*** Block opens ***

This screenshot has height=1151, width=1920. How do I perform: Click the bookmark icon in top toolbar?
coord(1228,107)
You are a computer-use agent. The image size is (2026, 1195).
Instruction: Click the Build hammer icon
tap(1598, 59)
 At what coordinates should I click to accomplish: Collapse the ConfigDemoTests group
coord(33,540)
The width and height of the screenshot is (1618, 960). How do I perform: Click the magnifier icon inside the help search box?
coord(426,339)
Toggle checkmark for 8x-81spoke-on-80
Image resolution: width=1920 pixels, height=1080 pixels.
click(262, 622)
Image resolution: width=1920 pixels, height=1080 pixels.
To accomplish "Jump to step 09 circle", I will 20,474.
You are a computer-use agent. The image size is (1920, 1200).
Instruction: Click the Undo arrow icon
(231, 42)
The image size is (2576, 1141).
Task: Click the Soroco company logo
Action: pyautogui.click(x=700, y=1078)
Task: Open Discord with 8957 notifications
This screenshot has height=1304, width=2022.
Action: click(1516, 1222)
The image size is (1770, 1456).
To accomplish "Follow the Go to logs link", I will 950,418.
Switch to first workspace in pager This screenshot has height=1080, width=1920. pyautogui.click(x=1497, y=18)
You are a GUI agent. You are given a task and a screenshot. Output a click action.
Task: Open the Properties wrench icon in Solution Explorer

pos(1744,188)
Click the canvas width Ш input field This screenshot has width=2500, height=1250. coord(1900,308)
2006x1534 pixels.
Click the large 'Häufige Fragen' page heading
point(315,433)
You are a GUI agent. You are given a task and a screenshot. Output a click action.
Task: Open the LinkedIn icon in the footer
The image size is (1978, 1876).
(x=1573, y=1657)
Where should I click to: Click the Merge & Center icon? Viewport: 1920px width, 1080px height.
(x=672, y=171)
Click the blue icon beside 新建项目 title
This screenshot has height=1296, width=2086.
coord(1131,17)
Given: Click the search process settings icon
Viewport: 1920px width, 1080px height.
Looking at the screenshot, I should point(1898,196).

*** Block closes ***

### What you are asked to do
Lines with the word "will": tally them across the material and give only the total.

### Solution for this problem
2